ラウンド中に急な尿意で困ったことありませんか? 排尿に30秒以上かかっていたら膀胱が老化しているサイン

イラスト・内山弘隆

トイレが近くなったり、急激な尿意に襲われたり。おしっこの切れが悪くなり、ズボンを濡らしてしまうことも……。おしっこの悩みがあると、ラウンド中も気になってゴルフどころではなくなってしまう。はたして何が原因なのか。順天堂大学大学院医学研究科泌尿器外科学教授の堀江重郎先生に教えてもらった。

トイレが近くなったり、急激な尿意に襲われたりする、おしっこの悩み。「65歳以上の3人に1人が、何らかの排尿障害を抱えています」と、堀江先生。誰にでも起きることだが、年だから仕方がないと放置するのは危険だという。
 
「おしっこのストレスを抱えることでQOL(クオリティ・オブ・ライフの略で生活の質という意味)が低下してしまいます。また、『夜中2回以上トイレに起きる人は、1回以下の人と比べて死亡率が2倍に増える』という研究結果があり、健康寿命を縮める恐れもあるのです」
 
若いころは無縁だった頻尿や急な尿意。体に何が起きているのだろう。
 
「男性で最も多いのは、前立腺肥大症です。前立腺は精液の一部をつくる器官で、膀胱のすぐ下に位置。本来はクルミほどの大きさですが肥大するとソフトボール大になることもあります。これが尿道を圧迫すると、おしっこが出にくくなったり、過活動膀胱が引き起こされたりするのです」
 
加齢による筋力の低下も、尿トラブルの原因になるという。
 
「骨盤底筋群や尿道括約筋が緩んだり、膀胱そのものが硬くなれば、尿が十分たまる前に尿意を覚えたり、スッキリ出し切れなくなります。動脈硬化による血流の悪化も筋力低下に悪影響。高血圧や糖尿病により、尿トラブルが起きているケースもあります」
 
自分の「おしっこ年齢」は若々しいのか、初老に差しかかっているのか気になるところ。
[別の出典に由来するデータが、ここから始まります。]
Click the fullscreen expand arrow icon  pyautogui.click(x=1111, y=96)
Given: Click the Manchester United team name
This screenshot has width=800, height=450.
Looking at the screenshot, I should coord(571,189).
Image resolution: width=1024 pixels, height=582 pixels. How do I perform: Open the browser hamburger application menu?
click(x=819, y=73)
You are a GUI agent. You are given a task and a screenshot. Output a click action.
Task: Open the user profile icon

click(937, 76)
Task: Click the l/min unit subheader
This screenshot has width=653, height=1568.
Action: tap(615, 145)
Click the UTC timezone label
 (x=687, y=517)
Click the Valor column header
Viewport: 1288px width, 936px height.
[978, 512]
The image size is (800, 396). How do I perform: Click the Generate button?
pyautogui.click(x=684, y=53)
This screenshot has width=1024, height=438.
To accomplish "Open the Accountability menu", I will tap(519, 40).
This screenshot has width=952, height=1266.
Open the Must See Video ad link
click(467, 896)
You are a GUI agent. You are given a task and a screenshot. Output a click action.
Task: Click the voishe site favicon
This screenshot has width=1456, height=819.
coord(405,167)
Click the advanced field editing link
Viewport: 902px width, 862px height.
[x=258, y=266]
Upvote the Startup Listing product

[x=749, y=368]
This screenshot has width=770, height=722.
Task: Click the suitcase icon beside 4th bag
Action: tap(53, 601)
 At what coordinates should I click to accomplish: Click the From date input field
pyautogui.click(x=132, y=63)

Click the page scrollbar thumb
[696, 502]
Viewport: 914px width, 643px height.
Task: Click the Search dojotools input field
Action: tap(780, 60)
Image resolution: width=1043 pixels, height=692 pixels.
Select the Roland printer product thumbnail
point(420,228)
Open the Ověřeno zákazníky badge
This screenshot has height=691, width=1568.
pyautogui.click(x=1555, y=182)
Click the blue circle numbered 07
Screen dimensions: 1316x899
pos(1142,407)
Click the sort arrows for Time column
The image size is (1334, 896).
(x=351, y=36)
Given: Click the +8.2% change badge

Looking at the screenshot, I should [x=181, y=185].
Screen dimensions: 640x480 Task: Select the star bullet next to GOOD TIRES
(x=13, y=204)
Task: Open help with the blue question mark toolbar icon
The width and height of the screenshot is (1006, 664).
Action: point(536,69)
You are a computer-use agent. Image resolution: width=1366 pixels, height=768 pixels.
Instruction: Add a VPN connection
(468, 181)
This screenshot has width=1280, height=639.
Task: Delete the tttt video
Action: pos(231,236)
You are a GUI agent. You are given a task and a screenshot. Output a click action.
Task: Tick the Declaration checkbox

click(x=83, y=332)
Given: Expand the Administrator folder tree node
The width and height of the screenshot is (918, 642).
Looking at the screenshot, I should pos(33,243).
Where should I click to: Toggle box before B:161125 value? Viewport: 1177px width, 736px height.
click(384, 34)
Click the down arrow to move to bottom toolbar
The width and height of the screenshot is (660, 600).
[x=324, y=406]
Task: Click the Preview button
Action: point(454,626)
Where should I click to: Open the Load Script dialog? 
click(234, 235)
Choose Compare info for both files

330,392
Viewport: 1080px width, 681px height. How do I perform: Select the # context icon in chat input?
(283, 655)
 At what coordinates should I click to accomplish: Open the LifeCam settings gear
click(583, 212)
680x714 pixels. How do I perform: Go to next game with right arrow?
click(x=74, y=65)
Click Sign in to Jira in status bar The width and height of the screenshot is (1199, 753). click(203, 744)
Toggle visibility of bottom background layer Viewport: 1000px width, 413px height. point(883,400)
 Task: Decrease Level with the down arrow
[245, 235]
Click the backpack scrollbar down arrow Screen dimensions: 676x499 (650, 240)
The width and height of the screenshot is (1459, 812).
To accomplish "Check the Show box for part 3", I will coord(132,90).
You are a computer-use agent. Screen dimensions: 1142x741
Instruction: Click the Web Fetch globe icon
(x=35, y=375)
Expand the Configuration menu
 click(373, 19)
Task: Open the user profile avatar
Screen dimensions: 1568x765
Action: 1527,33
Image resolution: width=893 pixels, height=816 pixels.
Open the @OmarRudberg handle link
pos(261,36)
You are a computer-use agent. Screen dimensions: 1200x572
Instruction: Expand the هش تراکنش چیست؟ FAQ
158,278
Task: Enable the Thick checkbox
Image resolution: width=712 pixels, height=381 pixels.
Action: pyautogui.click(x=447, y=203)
だが、膀胱や前立腺の老化を調べる検査はないという。
 
「排尿器官老化の目安はおしっこに30秒かかること。気になる人は、泌尿器科を受診することをおすすめします」
 
尿トラブルで困っているのなら、恥ずかしがらず泌尿器科の門を叩くこと。それが早い解決法のようだ。
 
教えてくれたのは
堀江重郎(ほりえ・しげお)
順天堂大学大学院医学研究科泌尿器外科学教授。日米の医師免許を持ち、泌尿器科学、腎臓学、分子生物学、臨床腫瘍学の研鑽を積む。帝京大学医学部主任教授など歴任後2012年より現職。共著に『順天堂大学教授・泌尿器科の名医が教える 頻尿 尿もれがみるみる改善する食べ方大全』(文響社)など。